Court vacates key federal permit for Atlantic Coast Pipeline
A federal appellate court vacated a key permit granted to the Atlantic Coast Pipeline, saying Tuesday that the U.S. Fish and Wildlife Service provided no specific limits for the allowable impact on threatened and endangered species.
The order's immediate impact was in dispute. Lawyers for the environmental groups that sued over the permit say all work must stop, but the lead developer said construction can continue on the multistate natural gas pipeline.
Jen Kostyniuk, a spokeswoman for Dominion Energy, wrote in an email that the decision only impacts certain activities in certain areas along the route. The project "will move forward with construction as scheduled," she wrote.
The court's order did not directly address construction or other work on the approximately $6.5 billion pipeline. The 4th Circuit wrote that its reasoning would be explained more thoroughly in a forthcoming opinion.
The Southern Environmental Law Center, which argued the case on behalf of Defenders of Wildlife, Virginia Wilderness Committee and Sierra Club, said the order means all construction and any activity associated with the pipeline must halt immediately.

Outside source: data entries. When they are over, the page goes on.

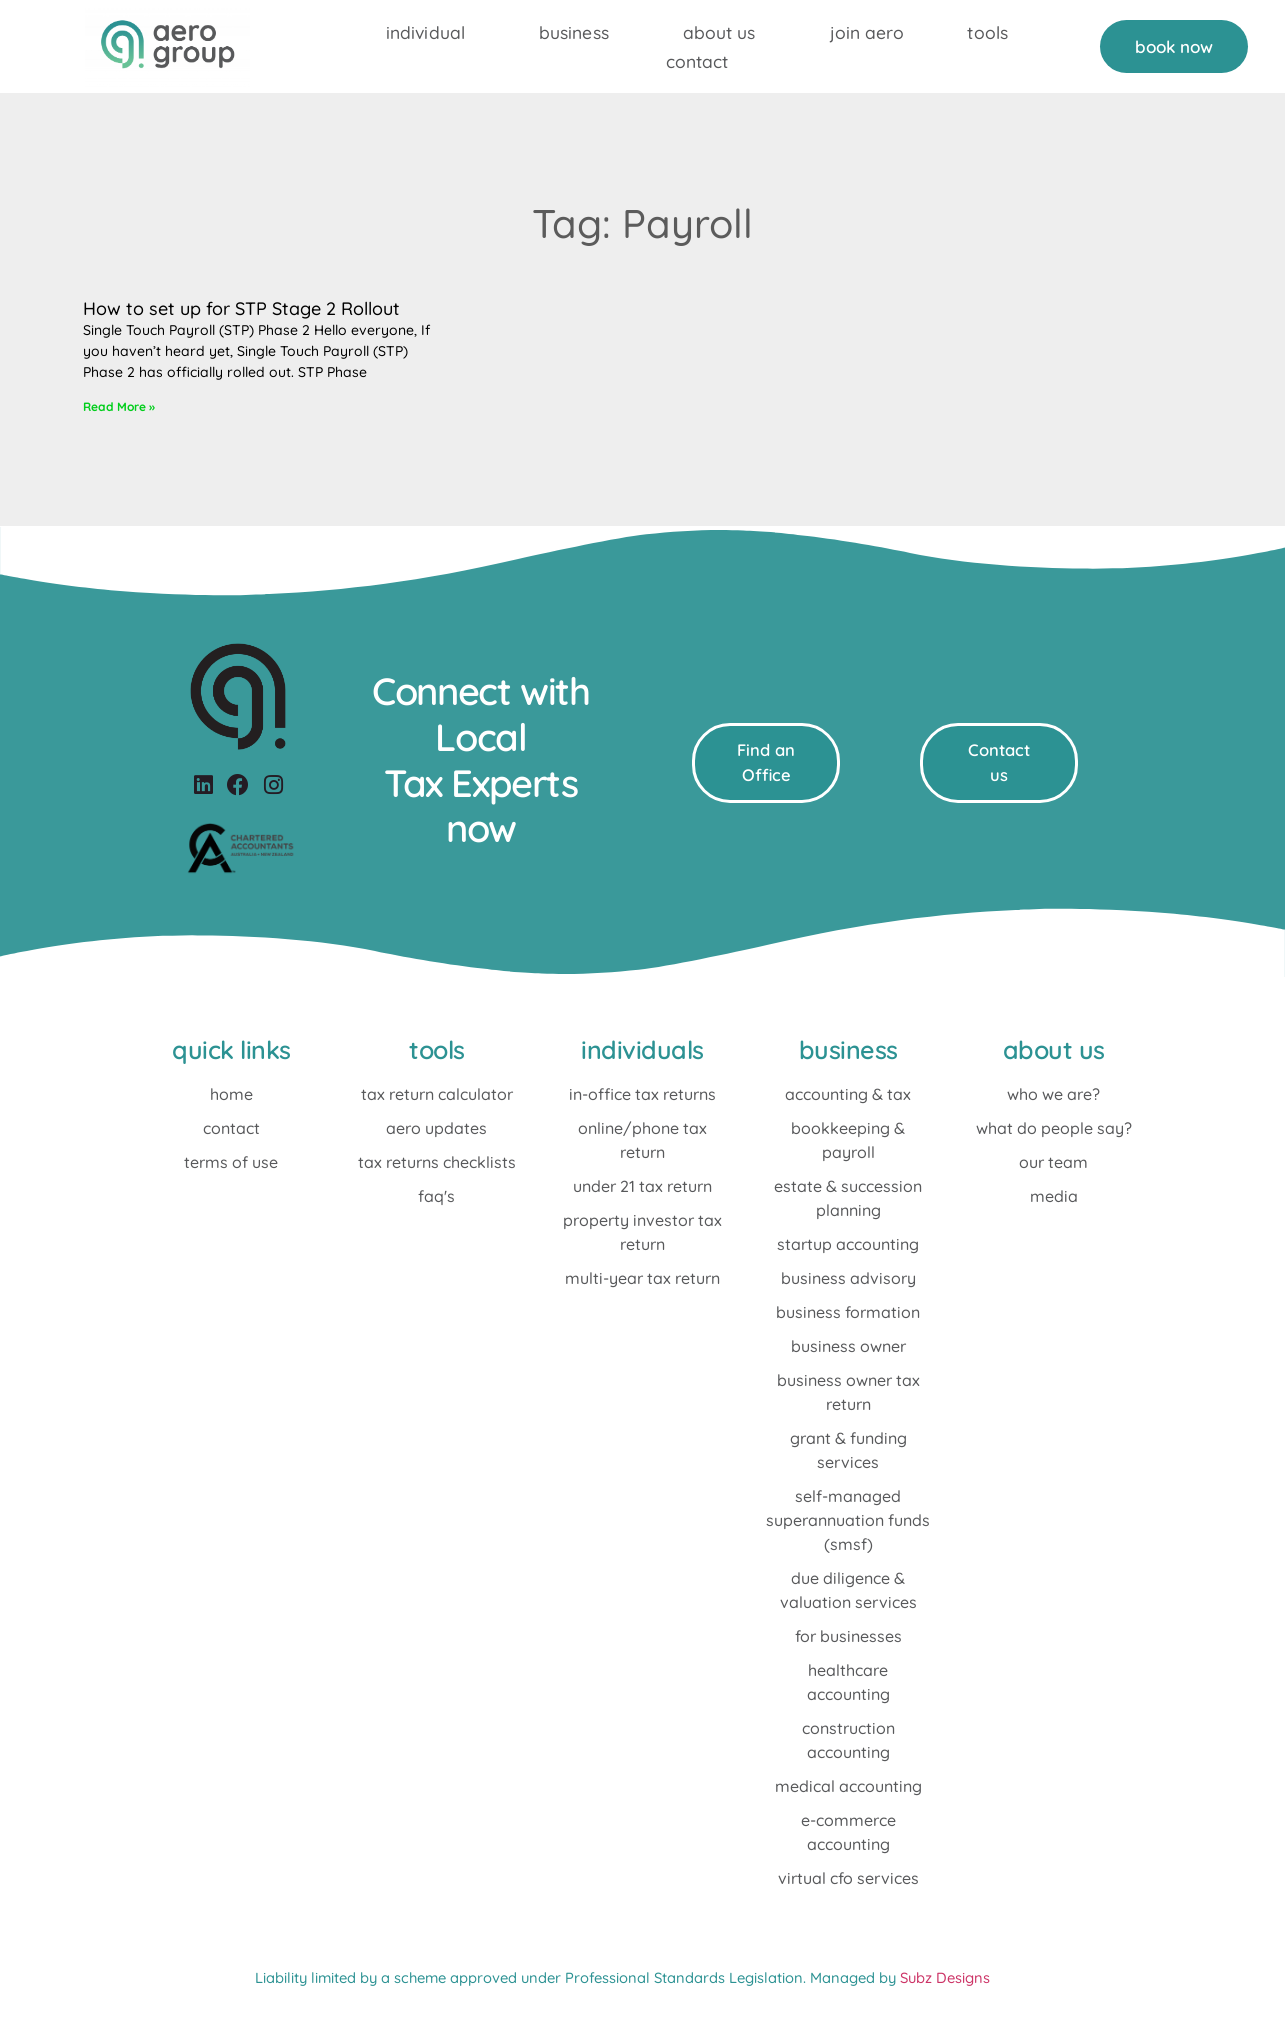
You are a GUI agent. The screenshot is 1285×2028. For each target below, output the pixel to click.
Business (574, 32)
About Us (719, 32)
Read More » (119, 406)
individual (425, 32)
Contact (697, 61)
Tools (987, 32)
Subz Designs (945, 1977)
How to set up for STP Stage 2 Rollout (241, 308)
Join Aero (867, 32)
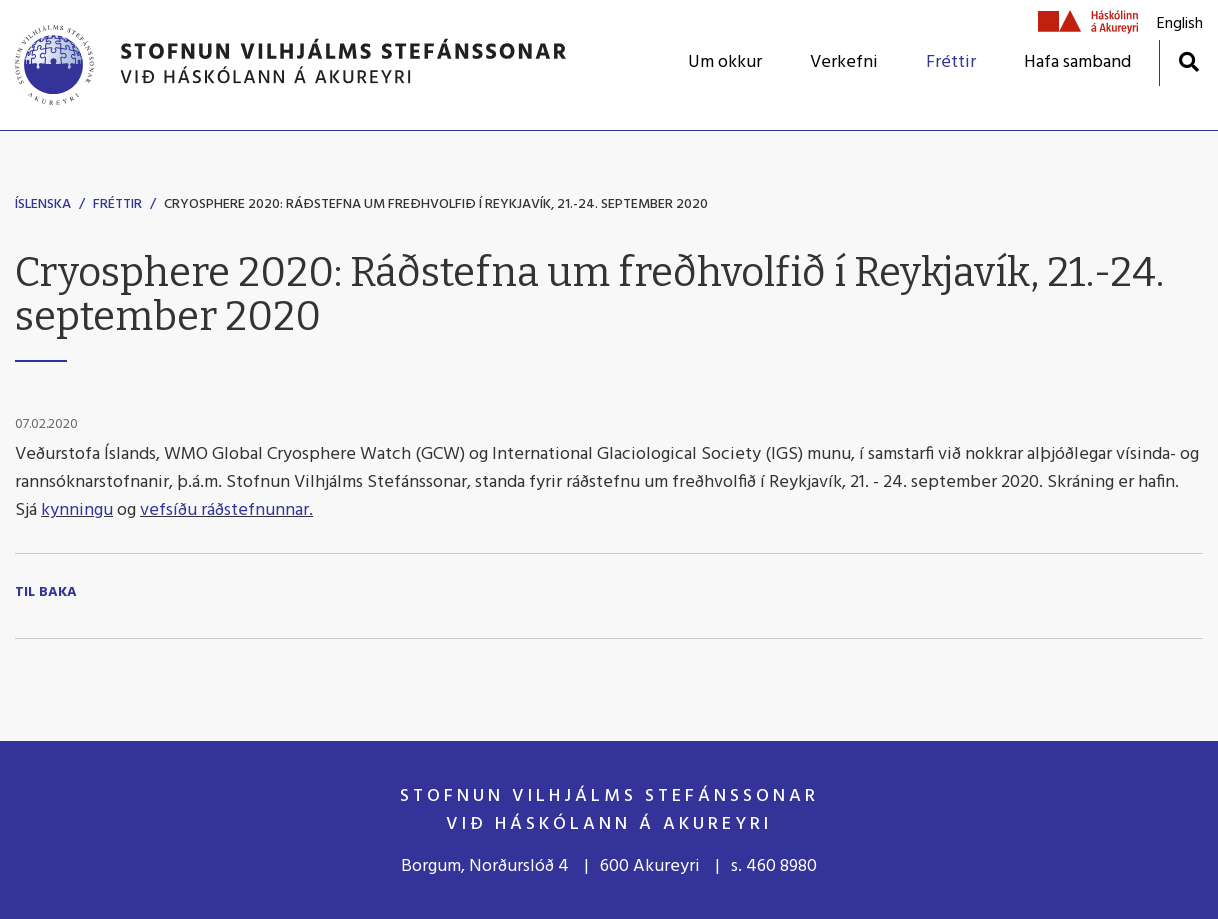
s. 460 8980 (774, 866)
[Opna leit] (1188, 61)
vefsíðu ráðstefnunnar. (226, 510)
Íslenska (43, 204)
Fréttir (117, 204)
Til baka (46, 593)
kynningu (77, 510)
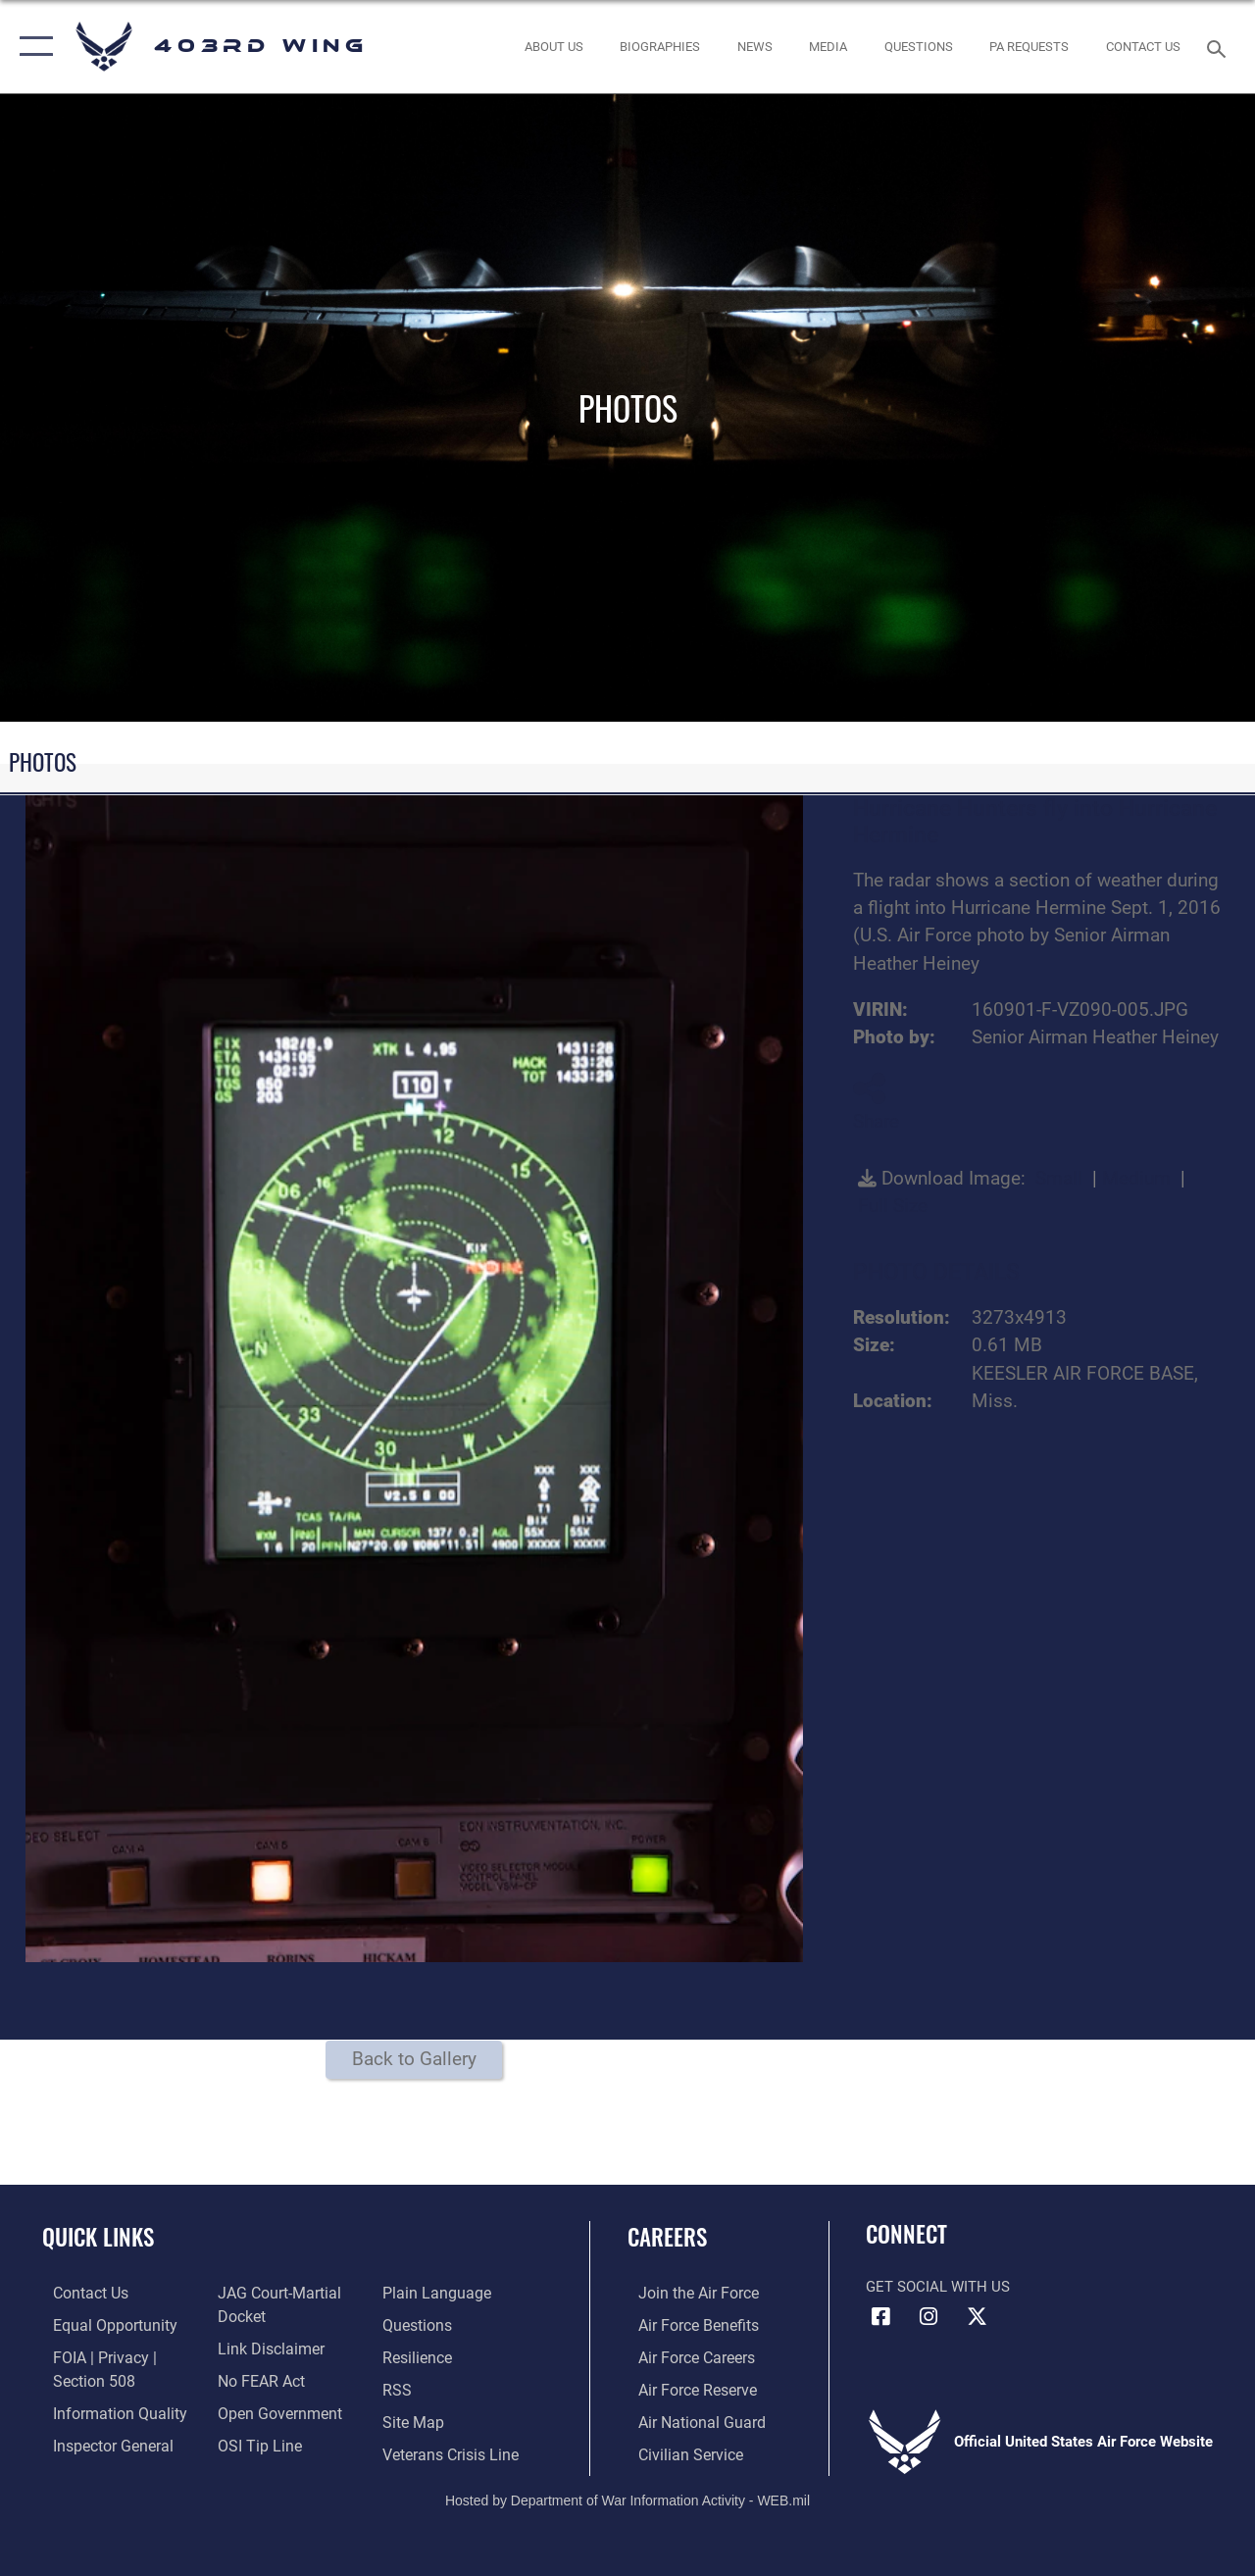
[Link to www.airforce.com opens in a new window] (686, 2292)
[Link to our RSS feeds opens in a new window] (398, 2387)
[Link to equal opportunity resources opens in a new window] (100, 2324)
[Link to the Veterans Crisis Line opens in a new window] (451, 2449)
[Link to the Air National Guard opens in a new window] (688, 2418)
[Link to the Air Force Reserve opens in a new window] (685, 2387)
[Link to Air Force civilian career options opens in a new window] (678, 2449)
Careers (667, 2237)
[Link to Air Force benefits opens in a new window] (686, 2324)
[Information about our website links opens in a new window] (265, 2346)
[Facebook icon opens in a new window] (880, 2317)
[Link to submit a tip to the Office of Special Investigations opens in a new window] (253, 2441)
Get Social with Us (938, 2287)
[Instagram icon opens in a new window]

Attorney D.J. Gerken said in an interview that construction must cease because other federal permits allowing work to proceed are contingent on the Fish and Wildlife Service permit.
The Fish and Wildlife Service is looking at the court's decision and considering next steps, spokesman Gavin Shire wrote in an email.
A spokeswoman for the Federal Energy Regulatory Commission, which oversees interstate natural gas pipelines, couldn't immediately be reached.
The order addresses what's called an Incidental Take Statement, which usually authorizes a project to harm or kill no more than a limited number of threatened or endangered species. The environmental groups argued, and the court agreed, that the agency failed to set clear limits on the Atlantic Coast Pipeline's impact.
The court order says "the limits set by the agency are so indeterminate that they undermine the Incidental Take Statement's enforcement and monitoring function under the Endangered Species Act."
"Although we disagree with the outcome of the court's decision, and are evaluating our options, we are committed to working with the agency to address the concerns raised by the court's order," Kostyniuk wrote.
The pipeline will start in West Virginia and run through Virginia and North Carolina. Developers say it will boost the economy, create jobs and help utilities transition away from coal. Opponents say it will harm the environment, trample on property rights and commit the region to fossil fuels at a time when climate changes makes it imperative to invest in renewable energy.
Earlier Tuesday, a coalition of public interest groups filed a complaint with the U.S. Environmental Protection Agency's civil rights division, arguing that North Carolina failed to protect the civil rights of residents of color when it approved permits.
The complaint says the state obscured the route's disproportionate impact on black people and Native Americans by comparing demographics within a mile of the pipeline to the rest of each county, rather than the rest of the state.